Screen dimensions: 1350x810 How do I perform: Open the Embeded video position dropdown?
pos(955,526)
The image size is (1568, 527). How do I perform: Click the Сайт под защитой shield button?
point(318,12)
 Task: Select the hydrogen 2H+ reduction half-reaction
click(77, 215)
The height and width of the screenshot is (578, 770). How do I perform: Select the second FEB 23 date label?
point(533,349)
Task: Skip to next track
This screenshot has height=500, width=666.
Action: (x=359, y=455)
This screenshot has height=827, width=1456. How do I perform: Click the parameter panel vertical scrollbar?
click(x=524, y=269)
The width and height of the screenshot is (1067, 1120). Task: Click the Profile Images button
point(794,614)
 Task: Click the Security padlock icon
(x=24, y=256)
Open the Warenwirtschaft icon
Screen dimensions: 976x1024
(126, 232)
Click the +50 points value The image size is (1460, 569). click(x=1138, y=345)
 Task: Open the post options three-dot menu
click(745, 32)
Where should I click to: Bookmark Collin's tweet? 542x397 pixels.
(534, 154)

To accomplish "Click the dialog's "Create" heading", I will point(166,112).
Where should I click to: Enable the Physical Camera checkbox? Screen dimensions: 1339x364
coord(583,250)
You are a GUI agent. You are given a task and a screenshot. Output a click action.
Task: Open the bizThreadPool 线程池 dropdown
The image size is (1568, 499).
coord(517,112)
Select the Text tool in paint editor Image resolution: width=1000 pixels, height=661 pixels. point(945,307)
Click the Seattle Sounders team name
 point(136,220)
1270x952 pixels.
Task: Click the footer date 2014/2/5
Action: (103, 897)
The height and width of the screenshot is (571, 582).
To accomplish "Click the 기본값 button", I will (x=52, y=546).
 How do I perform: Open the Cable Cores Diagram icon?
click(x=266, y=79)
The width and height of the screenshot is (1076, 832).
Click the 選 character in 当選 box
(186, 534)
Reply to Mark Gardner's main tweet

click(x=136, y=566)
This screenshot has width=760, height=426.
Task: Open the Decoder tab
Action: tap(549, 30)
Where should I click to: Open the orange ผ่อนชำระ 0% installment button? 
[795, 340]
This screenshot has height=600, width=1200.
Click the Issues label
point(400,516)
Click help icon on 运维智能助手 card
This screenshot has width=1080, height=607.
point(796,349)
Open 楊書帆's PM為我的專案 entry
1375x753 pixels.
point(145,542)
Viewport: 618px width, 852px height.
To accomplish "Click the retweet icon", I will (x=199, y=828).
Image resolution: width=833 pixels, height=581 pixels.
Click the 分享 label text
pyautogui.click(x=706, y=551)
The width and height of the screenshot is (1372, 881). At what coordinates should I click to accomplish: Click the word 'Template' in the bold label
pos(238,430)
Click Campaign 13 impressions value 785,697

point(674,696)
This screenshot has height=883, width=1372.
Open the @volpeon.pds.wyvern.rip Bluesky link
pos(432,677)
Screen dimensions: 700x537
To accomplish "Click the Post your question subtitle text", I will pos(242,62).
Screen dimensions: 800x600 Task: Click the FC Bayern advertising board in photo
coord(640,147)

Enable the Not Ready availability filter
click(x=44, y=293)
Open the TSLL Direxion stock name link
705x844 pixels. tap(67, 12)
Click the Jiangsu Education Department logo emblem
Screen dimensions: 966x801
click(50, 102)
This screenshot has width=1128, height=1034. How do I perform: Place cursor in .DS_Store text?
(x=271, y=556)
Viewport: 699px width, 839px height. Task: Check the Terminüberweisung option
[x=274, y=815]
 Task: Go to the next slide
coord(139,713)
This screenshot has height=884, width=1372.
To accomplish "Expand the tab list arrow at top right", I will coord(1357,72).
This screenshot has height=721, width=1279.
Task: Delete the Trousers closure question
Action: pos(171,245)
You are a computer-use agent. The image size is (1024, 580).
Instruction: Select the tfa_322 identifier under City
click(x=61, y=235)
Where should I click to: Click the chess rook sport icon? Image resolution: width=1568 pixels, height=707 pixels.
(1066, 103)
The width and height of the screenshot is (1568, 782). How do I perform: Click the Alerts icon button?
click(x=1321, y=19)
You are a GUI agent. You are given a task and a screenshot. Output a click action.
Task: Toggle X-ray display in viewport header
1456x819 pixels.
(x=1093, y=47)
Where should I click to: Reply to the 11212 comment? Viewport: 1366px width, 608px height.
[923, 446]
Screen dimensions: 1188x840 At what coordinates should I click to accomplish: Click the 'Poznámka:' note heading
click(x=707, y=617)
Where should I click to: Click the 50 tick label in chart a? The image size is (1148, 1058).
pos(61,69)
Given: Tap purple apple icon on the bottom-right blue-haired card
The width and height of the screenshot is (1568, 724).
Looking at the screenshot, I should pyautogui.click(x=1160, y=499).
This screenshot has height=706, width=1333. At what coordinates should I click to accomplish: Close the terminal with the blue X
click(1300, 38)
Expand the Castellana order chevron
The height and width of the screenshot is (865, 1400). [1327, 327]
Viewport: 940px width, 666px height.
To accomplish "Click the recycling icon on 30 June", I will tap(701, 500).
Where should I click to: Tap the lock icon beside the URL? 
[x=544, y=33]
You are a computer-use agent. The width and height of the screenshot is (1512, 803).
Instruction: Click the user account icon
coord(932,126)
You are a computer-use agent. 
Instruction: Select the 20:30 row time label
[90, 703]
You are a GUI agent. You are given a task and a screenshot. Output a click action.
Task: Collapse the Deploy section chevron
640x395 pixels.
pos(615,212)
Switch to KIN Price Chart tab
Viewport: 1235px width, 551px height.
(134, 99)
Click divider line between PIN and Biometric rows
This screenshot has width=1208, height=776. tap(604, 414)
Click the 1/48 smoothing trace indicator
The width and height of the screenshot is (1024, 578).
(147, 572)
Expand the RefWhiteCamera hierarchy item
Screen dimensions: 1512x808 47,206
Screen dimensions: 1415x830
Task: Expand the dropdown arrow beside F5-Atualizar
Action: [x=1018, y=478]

-*-*-

Aim of the exercise = Convert the data above into a JSON list of strings with one string per line, leaving out blank lines.

Solution to this problem =
[
  "Screen dimensions: 1350x810 How do I perform: Open the Embeded video position dropdown?",
  "pos(955,526)",
  "The image size is (1568, 527). How do I perform: Click the Сайт под защитой shield button?",
  "point(318,12)",
  " Task: Select the hydrogen 2H+ reduction half-reaction",
  "click(77, 215)",
  "The height and width of the screenshot is (578, 770). How do I perform: Select the second FEB 23 date label?",
  "point(533,349)",
  "Task: Skip to next track",
  "This screenshot has height=500, width=666.",
  "Action: (x=359, y=455)",
  "This screenshot has height=827, width=1456. How do I perform: Click the parameter panel vertical scrollbar?",
  "click(x=524, y=269)",
  "The width and height of the screenshot is (1067, 1120). Task: Click the Profile Images button",
  "point(794,614)",
  " Task: Click the Security padlock icon",
  "(x=24, y=256)",
  "Open the Warenwirtschaft icon",
  "Screen dimensions: 976x1024",
  "(126, 232)",
  "Click the +50 points value The image size is (1460, 569). click(x=1138, y=345)",
  " Task: Open the post options three-dot menu",
  "click(745, 32)",
  "Where should I click to: Bookmark Collin's tweet? 542x397 pixels.",
  "(534, 154)",
  "To accomplish \"Click the dialog's \"Create\" heading\", I will point(166,112).",
  "Where should I click to: Enable the Physical Camera checkbox? Screen dimensions: 1339x364",
  "coord(583,250)",
  "You are a GUI agent. You are given a task and a screenshot. Output a click action.",
  "Task: Open the bizThreadPool 线程池 dropdown",
  "The image size is (1568, 499).",
  "coord(517,112)",
  "Select the Text tool in paint editor Image resolution: width=1000 pixels, height=661 pixels. point(945,307)",
  "Click the Seattle Sounders team name",
  " point(136,220)",
  "1270x952 pixels.",
  "Task: Click the footer date 2014/2/5",
  "Action: (103, 897)",
  "The height and width of the screenshot is (571, 582).",
  "To accomplish \"Click the 기본값 button\", I will (x=52, y=546).",
  " How do I perform: Open the Cable Cores Diagram icon?",
  "click(x=266, y=79)",
  "The width and height of the screenshot is (1076, 832).",
  "Click the 選 character in 当選 box",
  "(186, 534)",
  "Reply to Mark Gardner's main tweet",
  "click(x=136, y=566)",
  "This screenshot has width=760, height=426.",
  "Task: Open the Decoder tab",
  "Action: tap(549, 30)",
  "Where should I click to: Open the orange ผ่อนชำระ 0% installment button? ",
  "[795, 340]",
  "This screenshot has height=600, width=1200.",
  "Click the Issues label",
  "point(400,516)",
  "Click help icon on 运维智能助手 card",
  "This screenshot has width=1080, height=607.",
  "point(796,349)",
  "Open 楊書帆's PM為我的專案 entry",
  "1375x753 pixels.",
  "point(145,542)",
  "Viewport: 618px width, 852px height.",
  "To accomplish \"Click the retweet icon\", I will (x=199, y=828).",
  "Image resolution: width=833 pixels, height=581 pixels.",
  "Click the 分享 label text",
  "pyautogui.click(x=706, y=551)",
  "The width and height of the screenshot is (1372, 881). At what coordinates should I click to accomplish: Click the word 'Template' in the bold label",
  "pos(238,430)",
  "Click Campaign 13 impressions value 785,697",
  "point(674,696)",
  "This screenshot has height=883, width=1372.",
  "Open the @volpeon.pds.wyvern.rip Bluesky link",
  "pos(432,677)",
  "Screen dimensions: 700x537",
  "To accomplish \"Click the Post your question subtitle text\", I will pos(242,62).",
  "Screen dimensions: 800x600 Task: Click the FC Bayern advertising board in photo",
  "coord(640,147)",
  "Enable the Not Ready availability filter",
  "click(x=44, y=293)",
  "Open the TSLL Direxion stock name link",
  "705x844 pixels. tap(67, 12)",
  "Click the Jiangsu Education Department logo emblem",
  "Screen dimensions: 966x801",
  "click(50, 102)",
  "This screenshot has width=1128, height=1034. How do I perform: Place cursor in .DS_Store text?",
  "(x=271, y=556)",
  "Viewport: 699px width, 839px height. Task: Check the Terminüberweisung option",
  "[x=274, y=815]",
  " Task: Go to the next slide",
  "coord(139,713)",
  "This screenshot has height=884, width=1372.",
  "To accomplish \"Expand the tab list arrow at top right\", I will coord(1357,72).",
  "This screenshot has height=721, width=1279.",
  "Task: Delete the Trousers closure question",
  "Action: pos(171,245)",
  "You are a computer-use agent. The image size is (1024, 580).",
  "Instruction: Select the tfa_322 identifier under City",
  "click(x=61, y=235)",
  "Where should I click to: Click the chess rook sport icon? Image resolution: width=1568 pixels, height=707 pixels.",
  "(1066, 103)",
  "The width and height of the screenshot is (1568, 782). How do I perform: Click the Alerts icon button?",
  "click(x=1321, y=19)",
  "You are a GUI agent. You are given a task and a screenshot. Output a click action.",
  "Task: Toggle X-ray display in viewport header",
  "1456x819 pixels.",
  "(x=1093, y=47)",
  "Where should I click to: Reply to the 11212 comment? Viewport: 1366px width, 608px height.",
  "[923, 446]",
  "Screen dimensions: 1188x840 At what coordinates should I click to accomplish: Click the 'Poznámka:' note heading",
  "click(x=707, y=617)",
  "Where should I click to: Click the 50 tick label in chart a? The image size is (1148, 1058).",
  "pos(61,69)",
  "Given: Tap purple apple icon on the bottom-right blue-haired card",
  "The width and height of the screenshot is (1568, 724).",
  "Looking at the screenshot, I should pyautogui.click(x=1160, y=499).",
  "This screenshot has height=706, width=1333. At what coordinates should I click to accomplish: Close the terminal with the blue X",
  "click(1300, 38)",
  "Expand the Castellana order chevron",
  "The height and width of the screenshot is (865, 1400). [1327, 327]",
  "Viewport: 940px width, 666px height.",
  "To accomplish \"Click the recycling icon on 30 June\", I will tap(701, 500).",
  "Where should I click to: Tap the lock icon beside the URL? ",
  "[x=544, y=33]",
  "You are a computer-use agent. The width and height of the screenshot is (1512, 803).",
  "Instruction: Click the user account icon",
  "coord(932,126)",
  "You are a computer-use agent. ",
  "Instruction: Select the 20:30 row time label",
  "[90, 703]",
  "You are a GUI agent. You are given a task and a screenshot. Output a click action.",
  "Task: Collapse the Deploy section chevron",
  "640x395 pixels.",
  "pos(615,212)",
  "Switch to KIN Price Chart tab",
  "Viewport: 1235px width, 551px height.",
  "(134, 99)",
  "Click divider line between PIN and Biometric rows",
  "This screenshot has width=1208, height=776. tap(604, 414)",
  "Click the 1/48 smoothing trace indicator",
  "The width and height of the screenshot is (1024, 578).",
  "(147, 572)",
  "Expand the RefWhiteCamera hierarchy item",
  "Screen dimensions: 1512x808 47,206",
  "Screen dimensions: 1415x830",
  "Task: Expand the dropdown arrow beside F5-Atualizar",
  "Action: [x=1018, y=478]"
]